I need every line of the material below that includes the string "précarité".

[Opening DATA IN THIS EXERCISE section]

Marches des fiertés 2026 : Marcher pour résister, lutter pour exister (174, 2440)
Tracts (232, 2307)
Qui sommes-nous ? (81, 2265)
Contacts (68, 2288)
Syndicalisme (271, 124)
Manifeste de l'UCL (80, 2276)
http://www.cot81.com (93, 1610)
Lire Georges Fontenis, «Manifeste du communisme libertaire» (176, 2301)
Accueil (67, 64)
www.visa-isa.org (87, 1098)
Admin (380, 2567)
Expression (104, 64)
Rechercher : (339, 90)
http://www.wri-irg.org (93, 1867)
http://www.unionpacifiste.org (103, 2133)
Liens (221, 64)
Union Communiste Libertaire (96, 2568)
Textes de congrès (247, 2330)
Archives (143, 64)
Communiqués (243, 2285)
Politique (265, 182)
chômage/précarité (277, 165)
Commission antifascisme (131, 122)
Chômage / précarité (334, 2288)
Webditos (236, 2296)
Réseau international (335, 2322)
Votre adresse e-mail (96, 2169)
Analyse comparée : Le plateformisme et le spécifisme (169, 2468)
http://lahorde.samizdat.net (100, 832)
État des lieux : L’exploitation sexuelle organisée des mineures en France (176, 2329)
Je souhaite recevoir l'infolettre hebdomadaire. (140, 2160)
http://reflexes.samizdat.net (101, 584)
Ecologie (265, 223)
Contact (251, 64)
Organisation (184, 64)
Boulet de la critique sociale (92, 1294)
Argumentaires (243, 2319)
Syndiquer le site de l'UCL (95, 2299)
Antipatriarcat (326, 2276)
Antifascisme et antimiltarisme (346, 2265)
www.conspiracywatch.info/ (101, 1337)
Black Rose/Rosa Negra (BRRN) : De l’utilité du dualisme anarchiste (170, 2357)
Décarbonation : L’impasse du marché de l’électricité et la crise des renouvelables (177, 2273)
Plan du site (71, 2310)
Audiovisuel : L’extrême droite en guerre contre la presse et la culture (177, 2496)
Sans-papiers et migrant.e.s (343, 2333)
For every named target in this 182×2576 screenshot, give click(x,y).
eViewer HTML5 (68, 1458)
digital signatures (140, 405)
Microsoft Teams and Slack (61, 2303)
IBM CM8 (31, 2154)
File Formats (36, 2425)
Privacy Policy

[Closing DATA IN THIS EXERCISE section]

THE COMPLETED TASK ▸
chômage/précarité (277, 165)
Chômage / précarité (334, 2288)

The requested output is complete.